5. Implementation Steps
1. Define a State interface with methods representing user actions.
2. Implement concrete state classes for each possible state.
3. Create a Context class that contains a reference to one of the state objects and delegates user actions to that object.
6. Implementation in PHP
<?php
// State interface
interface State {
public function play();
public function pause();
public function stop();
}
// Concrete states
class PlayingState implements State {
public function play() {
echo "Already playing.\n";
}
public function pause() {
echo "Pausing music.\n";
}
public function stop() {
echo "Stopping music.\n";
}
}
class PausedState implements State {
public function play() {
echo "Resuming music.\n";
}
public function pause() {
echo "Already paused.\n";
}
public function stop() {
echo "Stopping music from paused state.\n";
}
}
// Context class
class MusicPlayer {
private $state;
public function __construct() {
$this->state = new PlayingState();
}
public function setState(State $state) {
$this->state = $state;
}
public function play() {
$this->state->play();
}
public function pause() {
$this->state->pause();
}
public function stop() {
$this->state->stop();
}
}
// Client Code
$player = new MusicPlayer();
$player->play();
$player->setState(new PausedState());
$player->pause();
$player->play();
?>
Output:
Already playing. Already paused. Resuming music.
Explanation:
1. The State interface defines methods that represent user actions, like play, pause, and stop.
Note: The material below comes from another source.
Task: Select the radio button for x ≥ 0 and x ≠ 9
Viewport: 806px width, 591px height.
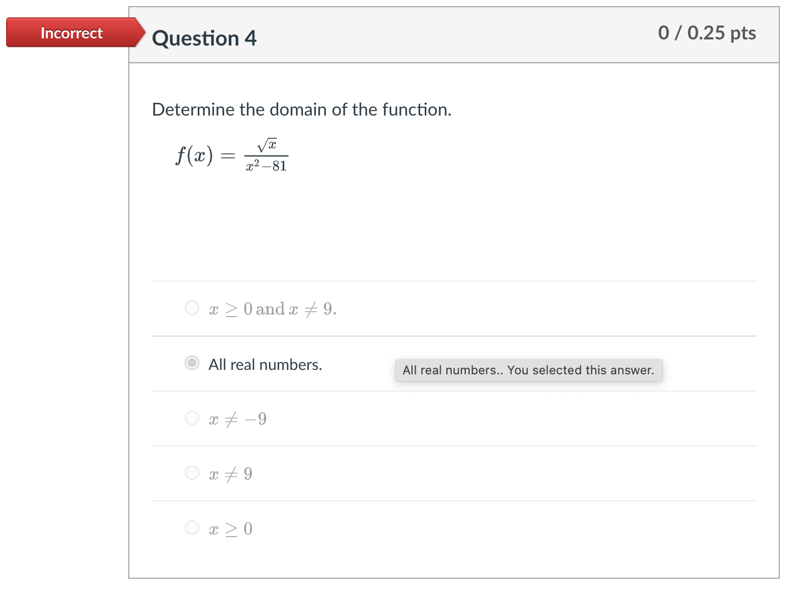Action: 192,308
2. The PlayingState and PausedState classes are concrete implementations of the State interface, and they handle behaviors specific to each state.
3. The MusicPlayer class (Context) maintains a reference to a state object representing its current state. It delegates user actions to the current state object.
4. In the client code, we create a MusicPlayer object, simulate a few user actions, and change its state.
7. When to use?
The State pattern is beneficial when:
1. An object's behavior depends on its state, and it must change its behavior at runtime depending on that state.
2. Operations have large, multi-way conditional statements that correspond to the object's state. This pattern puts each branch in a separate class.
3. A class is overly complex due to the presence of numerous independent states and transitions between those states.